# Any ideas for fun doggy tricks?



## Jamiemarie (Jul 6, 2013)

Bailey is 8 months old. She's been through obedient school with an A plus grade! I taught her a few tricks my self as well. She knows sit, down, stay, crawl, come, sit pretty (sitting up/begging) high five, dancing (standing on hind legs going in a circle) Bang Bang (playing dead), Shake (both normal shake and other paw also), and roll over and get dizzy (spinning in a circle). 

I'm running out of creative things for my pup to do! Not a bad problem to have! LOL Even though she is amazing at tricks she's not so amazing listening to the command for Quiet...she barks constantly. She has no excuse since I know she's smart enough, hehe. Little rascal. 

Does anyone have ideas for more tricks? I want her to be my very own little circus doggy.


----------



## mdbflorida (Feb 28, 2013)

Holy Cow. We want to see video  You far surpassed us so can't help ya.


----------



## Jamiemarie (Jul 6, 2013)

I've found that once your dog really understands how to do a few tricks the rest are easy. It's teaching them the initial method that is hard. Now she knows she will get a treat if she humors me with these dumb games so she goes along with it, lol.


----------



## mdbflorida (Feb 28, 2013)

Boo has sit, stay, lay down, roll over, and high five. He use to know come, but now he is stubborn and wants us to chase him


----------



## sherry (Jan 4, 2013)

That's great! She's sharp! Try spraying water in her face when she barks. It doesn't always work at my house but does help.


----------



## Leila'sMommy (Oct 20, 2012)

The one we just started working on is pray. I think it is so cute!


Sent from Petguide.com Free App


----------



## Jamiemarie (Jul 6, 2013)

What exactly is "Pray" ? Is it where they bow down?


----------



## Alvar's Mom (Mar 5, 2007)

Hmmm how about: wave (this and high-five are my all time favorites) jumping though your arms (arms in a hoop shape), weaving through your legs as you walk, doing a figure 8 around your legs (you stand still), bow

Tricks are fun! :chili:


----------



## Jamiemarie (Jul 6, 2013)

Thanks for the ideas! I am working on her jumping over my arm and hopefully will be able to make a loop with my arms. The thing is...she only jumps over one arm if I have a treat in the other hand leading her. Maybe she'll master it enough to leave the treat behind and I can do a "hoop" with my arms.
I LOVE the figure 8 idea. I'm guessing I'll just need to make her follow my hand with a treat in it. Hope I don't step on the poor thing....clumsy me!
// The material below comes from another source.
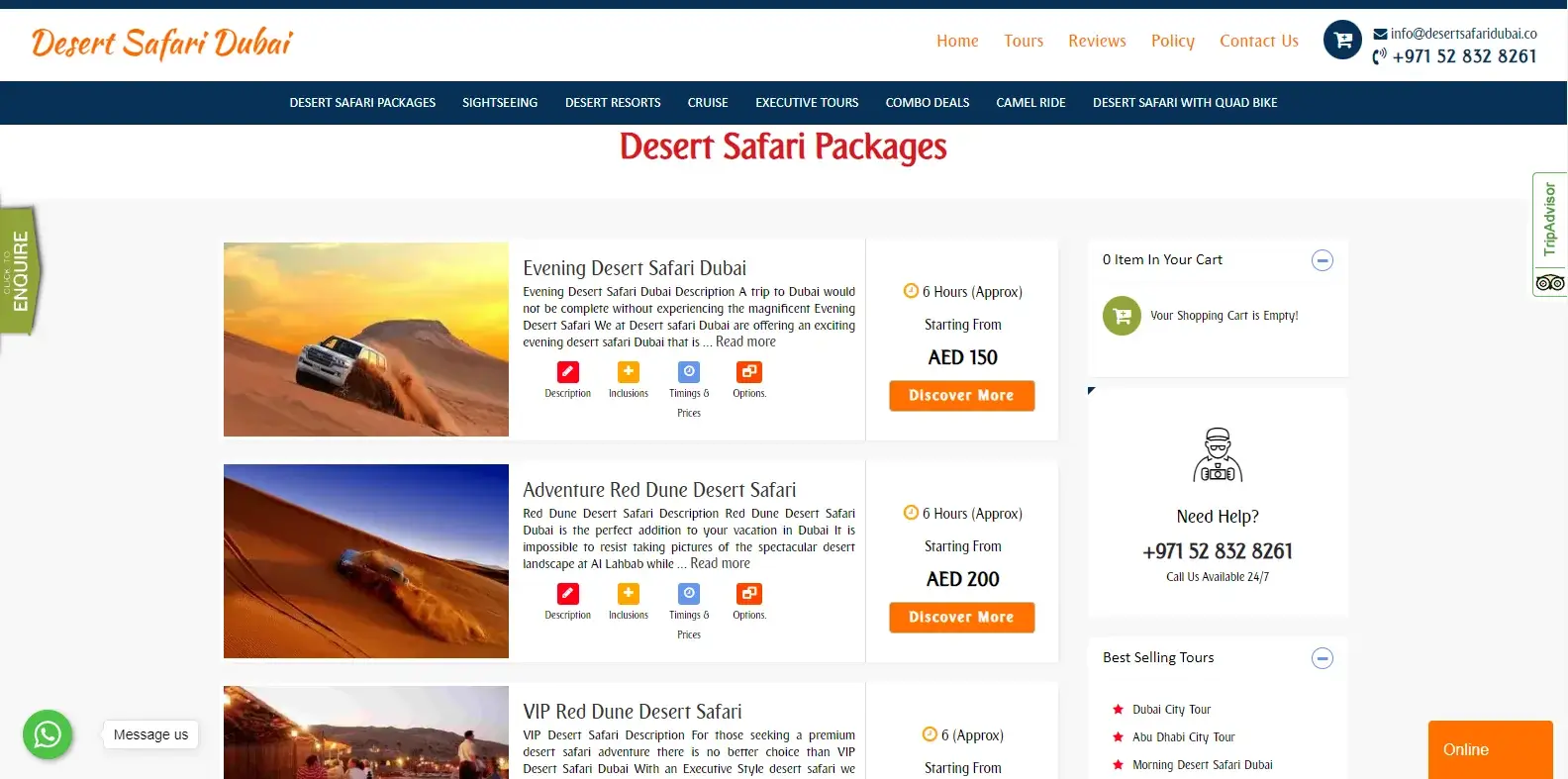Click the Evening Desert Safari thumbnail image

366,340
LOL She loves to trip me up in the morning when I'm stumbling to the bathroom, LOL. Have you mastered it with your little one?


----------



## hoaloha (Jan 27, 2012)

I love doing tricks with my two!!! Check out the link to my Youtube in my sig and watch Obi do many of his tricks. My favorite is when he rolls and cuddles with the blanket or puts away his own toys! There is a video of him doing the Pray trick as well 

Check out kikopup on YouTube- she has great trick instructions!
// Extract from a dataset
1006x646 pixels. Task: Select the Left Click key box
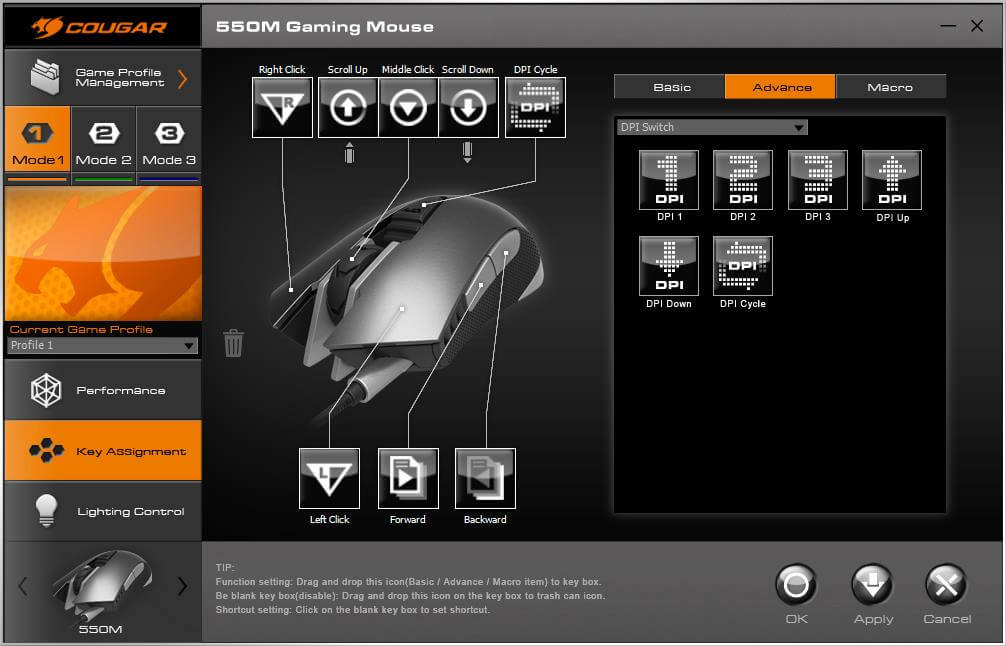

Sent from Petguide.com Free App


----------



## Leila'sMommy (Oct 20, 2012)

Jamiemarie said:


> What exactly is "Pray" ? Is it where they bow down?


I tell her, "come say your prayers" while I hold my arm out at her level to stand against with her front paws. And the say, "pray" and she bows her head. Like I said, we JUST started this one and I have to use treats. 


Sent from Petguide.com Free App


----------



## Jamiemarie (Jul 6, 2013)

Oh wow Marisa! Obi is fantastic! You have a real talent for dog training! Loved the videos! Can you tell me how to start on the trick where he walks between your legs? It was absolutely adorable!! I'd love to try it out with Bailey.


----------



## hoaloha (Jan 27, 2012)

Jamiemarie said:


> Oh wow Marisa! Obi is fantastic! You have a real talent for dog training! Loved the videos! Can you tell me how to start on the trick where he walks between your legs? It was absolutely adorable!! I'd love to try it out with Bailey.


thanks :blush: I would start out with "figure 8" first and use lure-training with a tasty treat. Have Bailey follow the treat around your leg and then the opposite way step by step. Click and treat for each baby step. Once Bailey has mastered "figure 8," use the same lure training but lead him through your legs as you take a step forward. Then, add each step one by one!


----------